Sebuah studi oleh Herdiana dan kawan-kawan pada tahun 2016 juga mengamati
penilaian factor risiko malaria menggunakan surveilans aktif dan pasif di Indonesia. Skrining
awal menunjukkan total 19 Kasus Plasmodium knowlesi yang merupakan penemuan tak
terduga di kaum pelajar. Perbandingan kasus Plasmodium knowlesi dengan non-kasus
menunjukkan temuan faktor risiko serupa dengan penelitian oleh Grigg et al, dengan
peningkatan risiko infeksi Plasmodium knowlesi dari jenis kelamin laki-laki, peserta usia
dewasa, dan paparan hutan atau yang berhubungan dengan pekerjaan yang lokasinya dihutan,
serta menghabiskan waktu bermalam di hutan. Ketika membandingkan kasus Plasmodium
knowlesi dengan Plasmodium falciparum dan Infeksi Plasmodium vivax, tercatat kasus
Plasmodium knowlesi lebih mungkin terkait dengan paparan hutan dan faktor di sekitar
rumah tangga daripada plasmodium lainnya.
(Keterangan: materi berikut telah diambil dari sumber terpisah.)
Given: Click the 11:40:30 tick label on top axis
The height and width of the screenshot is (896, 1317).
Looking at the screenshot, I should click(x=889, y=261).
Sebuah studi oleh De Silva dan teman-temannya membandingkan distribusi genotipe
Duffy yang berbeda antara pasien yang terinfeksi Plasmodium knowlesi dengan pendonor
sehat dengan tujuan untuk menentukan apakah ada hubungan antara genotipe Duffy dan
kerentanan terhadap Infeksi Plasmodium knowlesi. Hasilnya Penulis berpendapat bahwa
karena homogenitas luar biasa dari distribusi Duffy di Kawasan tersebut, penilaian
kerentanan tersebut dinyatakan masih tidak layak. Namun, studi lebih lanjut tentang distribusi
Duffy antara Pasien Plasmodium knowlesi di Semenanjung dan Kalimantan Malaysia
memungkinkan untuk studi kerentanan Plasmodium knowlesi, khususnya jika distribusi
Duffy antara kedua wilayah jelas berbeda.